**ASSIGNMENT**
Exactly as written, transcribe the data from its opening line through the line containing "Given: Delete facet using red X icon". Leave every picture out.
--- START ---
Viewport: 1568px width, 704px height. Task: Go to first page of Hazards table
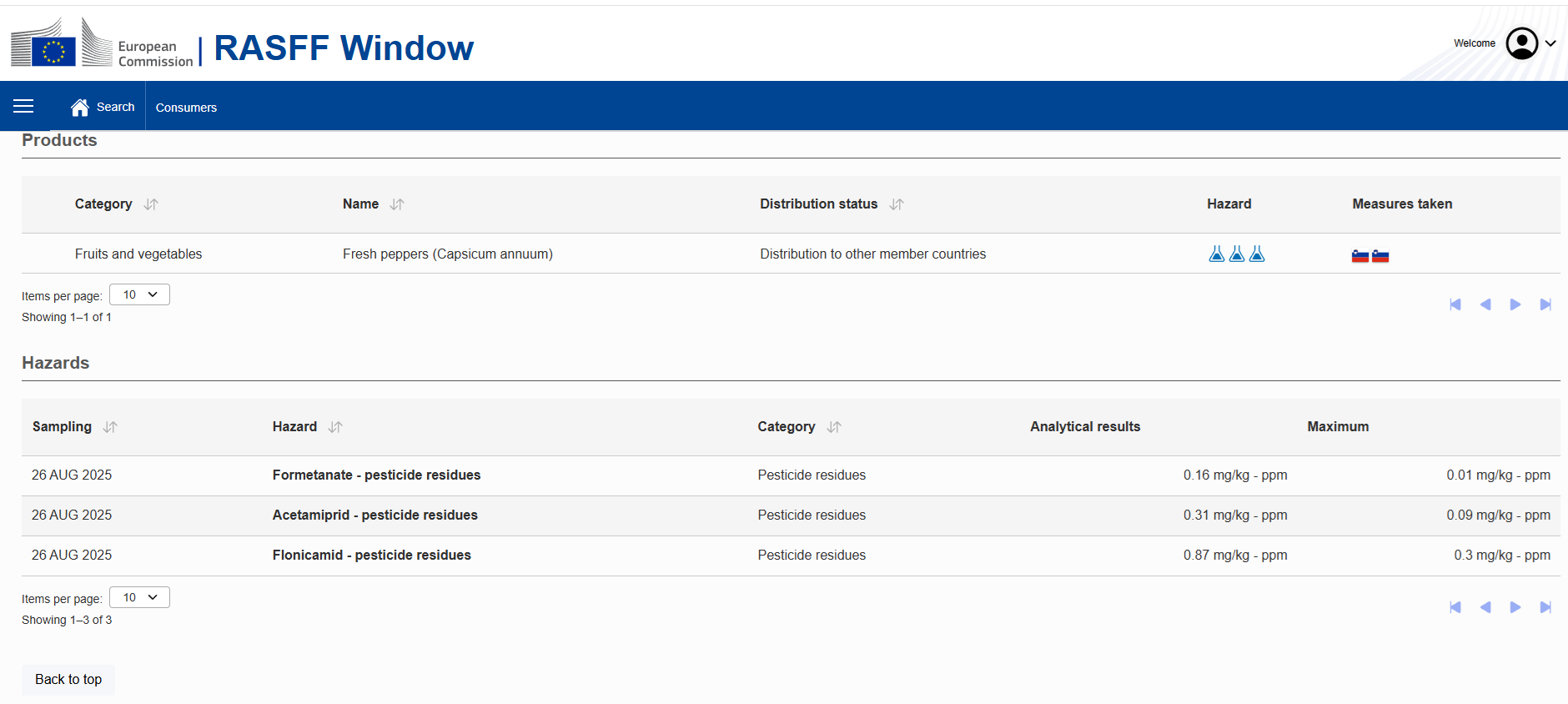[x=1455, y=607]
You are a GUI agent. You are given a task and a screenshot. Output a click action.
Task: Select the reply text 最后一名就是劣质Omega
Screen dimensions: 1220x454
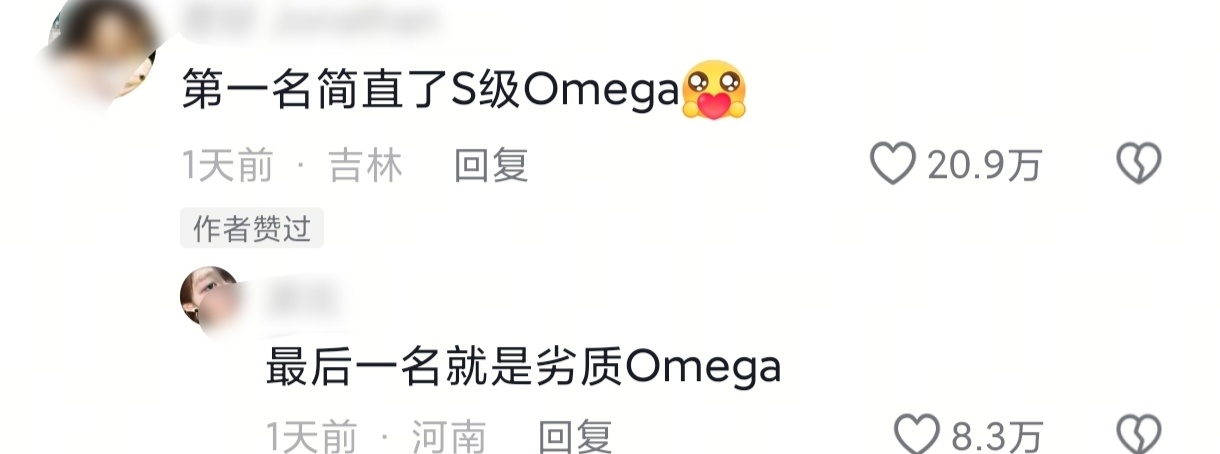click(523, 367)
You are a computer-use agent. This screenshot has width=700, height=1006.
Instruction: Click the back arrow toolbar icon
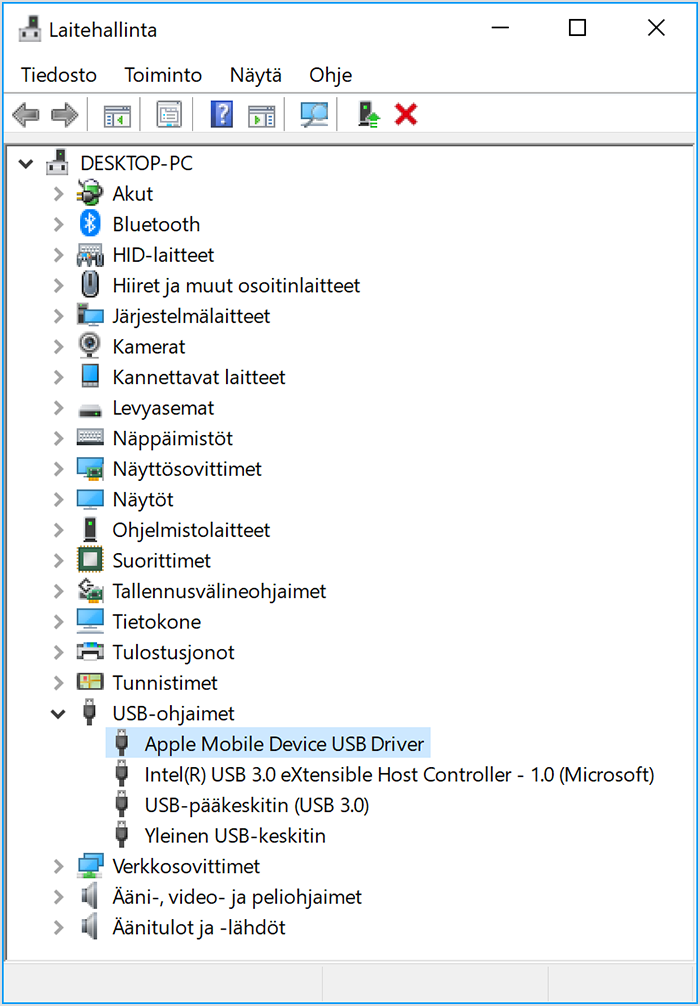[x=26, y=115]
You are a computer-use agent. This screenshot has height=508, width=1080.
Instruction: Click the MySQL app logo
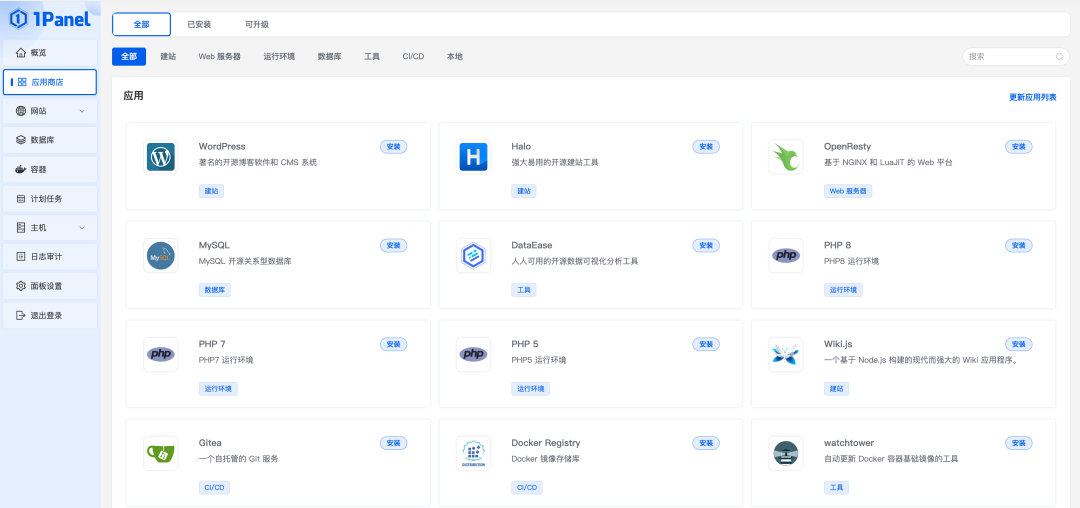(x=160, y=255)
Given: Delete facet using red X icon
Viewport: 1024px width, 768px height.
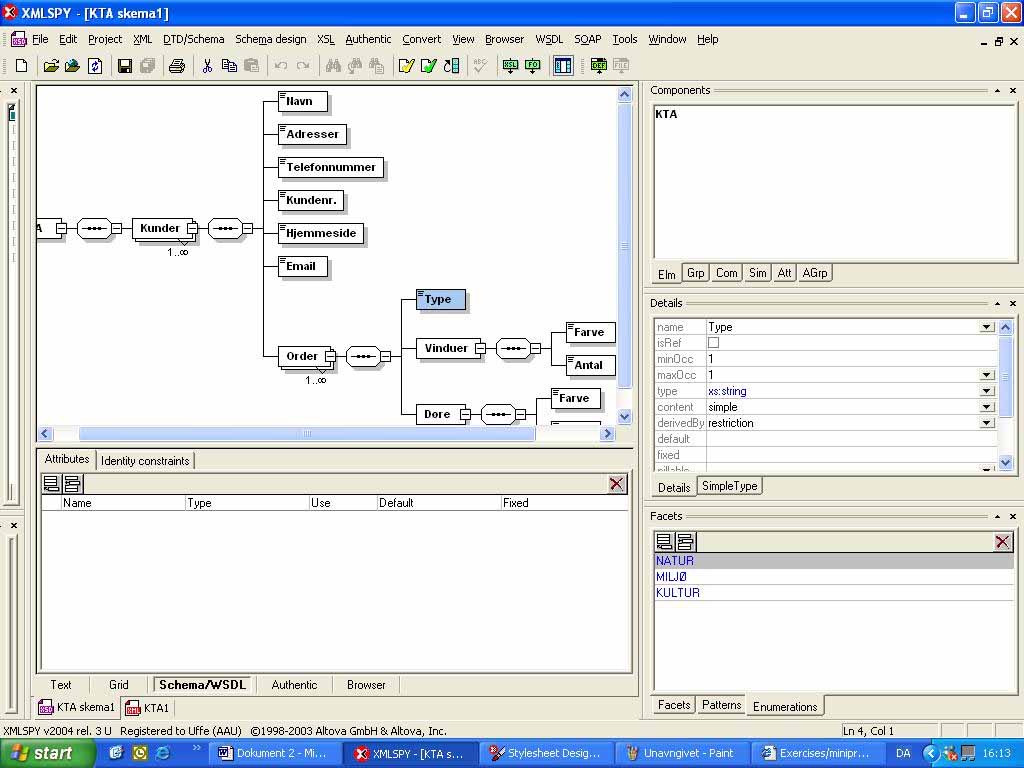Looking at the screenshot, I should point(1002,542).
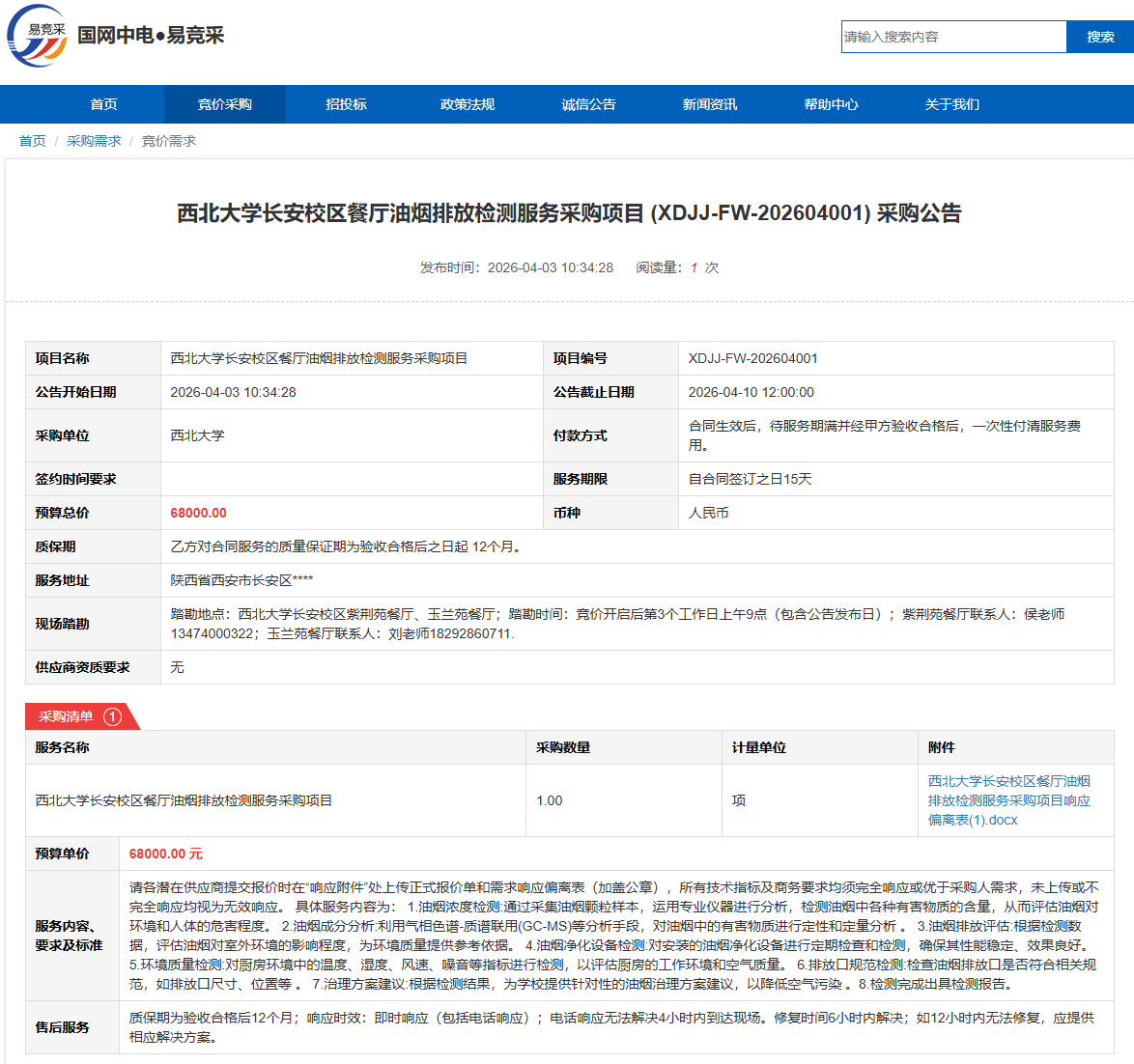Click the 采购清单 red tab label
The image size is (1134, 1064).
coord(66,716)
--- END ---
**ANSWER FOR THE TASK**
Viewport: 1568px width, 704px height. Task: Go to first page of Hazards table
[x=1455, y=607]
You are a GUI agent. You are given a task and a screenshot. Output a click action.
Task: Select the reply text 最后一名就是劣质Omega
Screen dimensions: 1220x454
click(523, 367)
You are a computer-use agent. This screenshot has width=700, height=1006.
Instruction: Click the back arrow toolbar icon
[x=26, y=115]
You are a computer-use agent. This screenshot has height=508, width=1080.
Instruction: Click the MySQL app logo
(x=160, y=255)
Given: Delete facet using red X icon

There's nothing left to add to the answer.